Viajou então para a Catalunha, mas não viajou sozinho: os pais foram com ele. Ficaram todos a viver num apartamento em La Rambla. Mas foi apenas por um ano. Após a primeira época, o jovem Gavi chamou os pais e disse-lhes que estava bom, obrigado. Queria ficar sozinho.

«Não preciso que fiquem aqui presos em Barcelona. Eu vou viver para La Masia», contam os seus formadores no Barcelona que disse aos pais.

Mudou-se para o centro de estágios do clube e foi viver com Juan Larios, lateral esquerdo que atualmente representa os sub-23 do Manchester City, e que se tornou uma espécie de irmão: com tudo o que as relações de irmãos acarretam. Um dia trocavam abraços, no dia a seguir empurrões.

A relação era tão tempestuosa, entre dois miúdos de carácter forte, que após um ano o Barcelona decidiu-se separá-los. Mas continuaram a ser melhores amigos. Até hoje.

Desde miúdo, aliás, que Gavi tem uma personalidade robusta, o que também traz à memória outros produtos de La Masia. Xavi. Puyol. Victor Valdés ou Piqué. Para não falar de Guardiola, claro.

Também ao El Mundo, pessoas do Barcelona contam que quando a equipa foi eliminada no Torneo LaLiga Promises de 2016, pelo Espanhol, e enquanto vários colegas choravam, Gavi gritava: «Isto não nos vai acontecer nunca mais, ouviram?». E insistia: «Nunca mais, ouviram?»

Em dezembro desse mesmo ano, num outro torneio, o Barcelona foi à final com o Atlético Madrid, que uns meses antes tinha vencido e feito chacota dos miúdos catalães. Gavi juntou os colegas e disse-lhes: «Lembrem-se de tudo o que nos disseram. Vamos para cima deles». O Barça saiu para o intervalo a ganhar por 4-0 e no regresso ao campo Gavi gritava: «Mais, mais, mais.»

O temperamento de Gavi era tão forte que o Barcelona teve de fazer um trabalho especial com ele.

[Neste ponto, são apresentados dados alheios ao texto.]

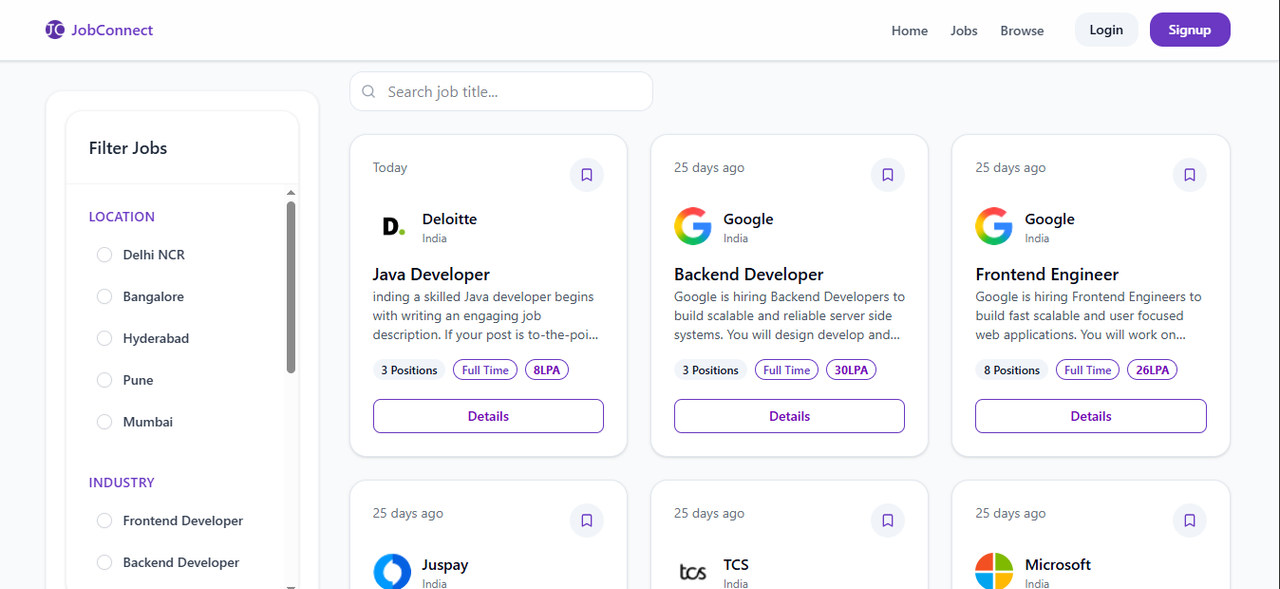Click the Deloitte company logo
Viewport: 1280px width, 589px height.
[393, 227]
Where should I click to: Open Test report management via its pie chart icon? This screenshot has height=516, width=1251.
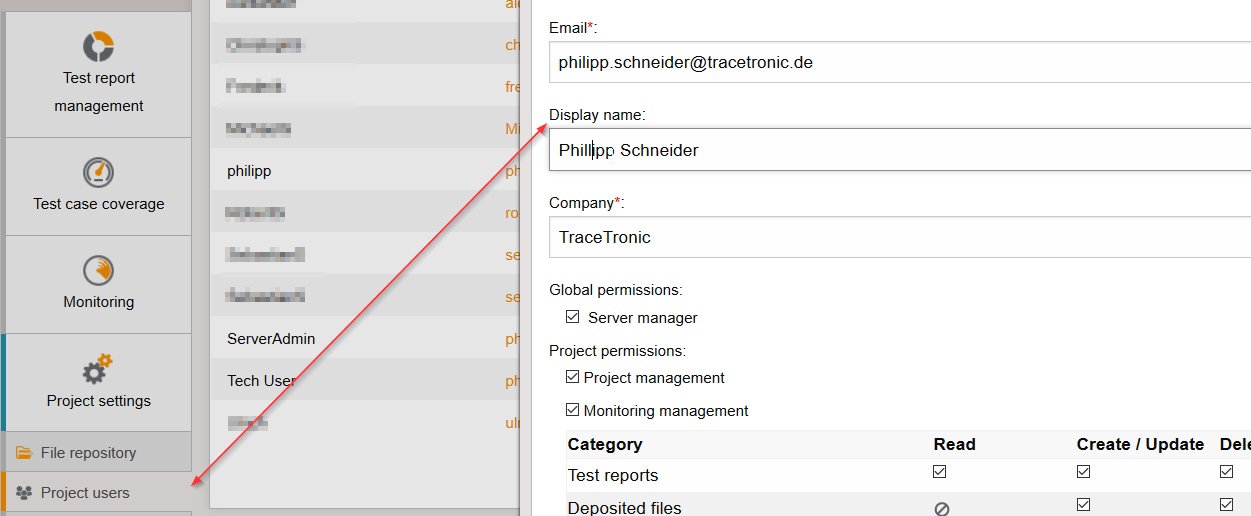click(98, 46)
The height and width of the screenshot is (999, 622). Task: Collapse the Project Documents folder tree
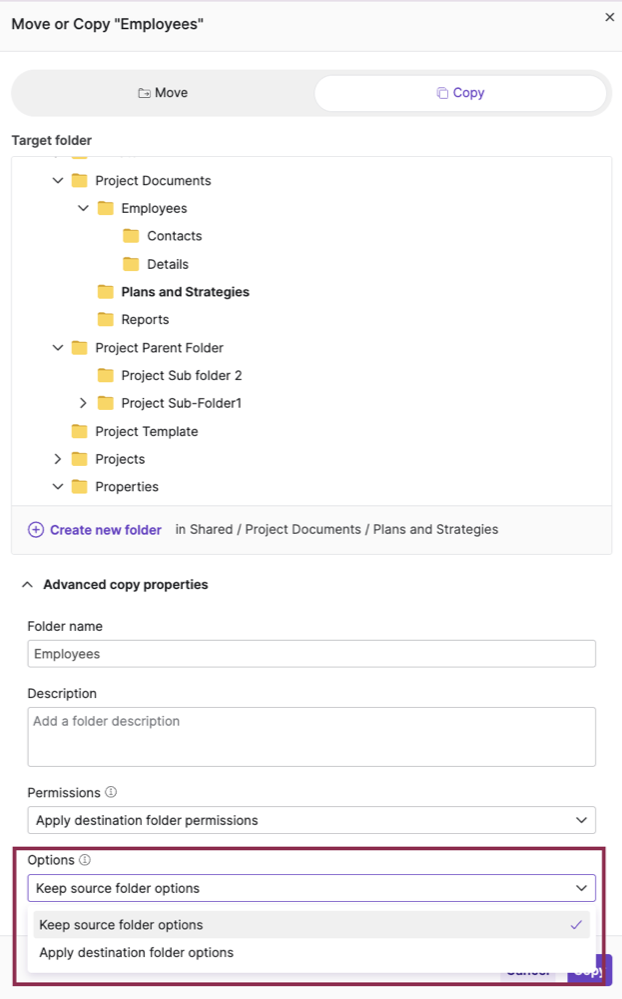coord(58,181)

Dizem que não conseguia digerir os maus resultados e que tinha um feitio demasiado travesso.

Uma vez, juntamente com um colega, roubou um televisor de um armazém do clube e escondeu-o dentro de um teto falso, para poder ver séries à noite. O que o regulamento interno não permitia.

Curiosamente o início da aventura na Catalunha não correu bem. Inicialmente não podia jogar por problemas burocráticos: o Barça estava impedido de registar novos atletas devido a uma sanção da FIFA por inscrição irregular de menores. Teve de esperar meio ano sem jogar.

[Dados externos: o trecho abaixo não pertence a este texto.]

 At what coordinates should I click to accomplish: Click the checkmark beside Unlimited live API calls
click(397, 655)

Quando finalmente se estreou, em 2016, entrou de carrinho para empurrar uma bola para golo, chocou com a cara no joelho de um adversário e fraturou o nariz. Foi obrigado a passar por uma operação... e mais um mês de paragem.

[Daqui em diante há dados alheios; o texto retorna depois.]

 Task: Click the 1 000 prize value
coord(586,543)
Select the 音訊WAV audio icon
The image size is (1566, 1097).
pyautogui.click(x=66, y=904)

A partir dos 12 anos, porém, nunca mais parou de crescer. Dizem que era doente por futebol e só pensava em jogar. Um dia os responsáveis de La Masia mandaram-no ficar até mais tarde na sala de estudo, porque precisava de fazer um reforço. Ficou sozinho... até que o foram encontrar atrás do campo de treinos número nove a ensaiar livres.

De cadete de primeiro ano passou diretamente para os juvenis e aos 16 anos estreou-se pelo Barcelona B. Três jogos na equipa satélite bastaram para ser chamado por Koeman ao estágio de pré-época, para fazer a estreia na Liga Espanhola, para experimentar a emoção da Liga dos Campeões e para ser chamado à seleção espanhola.

Apesar de todo o sucesso retumbante, continua a viver nos dormitórios de La Masia, a trocar roupa com os amigos de sempre e a deslocar-se aos jogos dos antigos companheiros: agora para ficar na bancada (coisa rara!) só a apoiá-los.

Na vitória em San Siro, de resto, frente à Itália, correu 11,5 quilómetros, realizou 53 passes e acertou 48: uma taxa de sucesso de 91 por cento. O mais curioso é que destes 48 passes, 41 foram de média distância e apenas sete foram passes curtos.

«É anormal que ele jogue assim. É um jogador com personalidade, com condições físicas invejáveis, com o nosso estilo de jogo... O Gavi tem sido enorme, mas não é normal. É algo excecional», elogiou no final da partida Luís Enrique.

Tudo isto ainda antes de chegar à maioridade. E pensar que há dois anos ainda jogava nos iniciados. Ufff.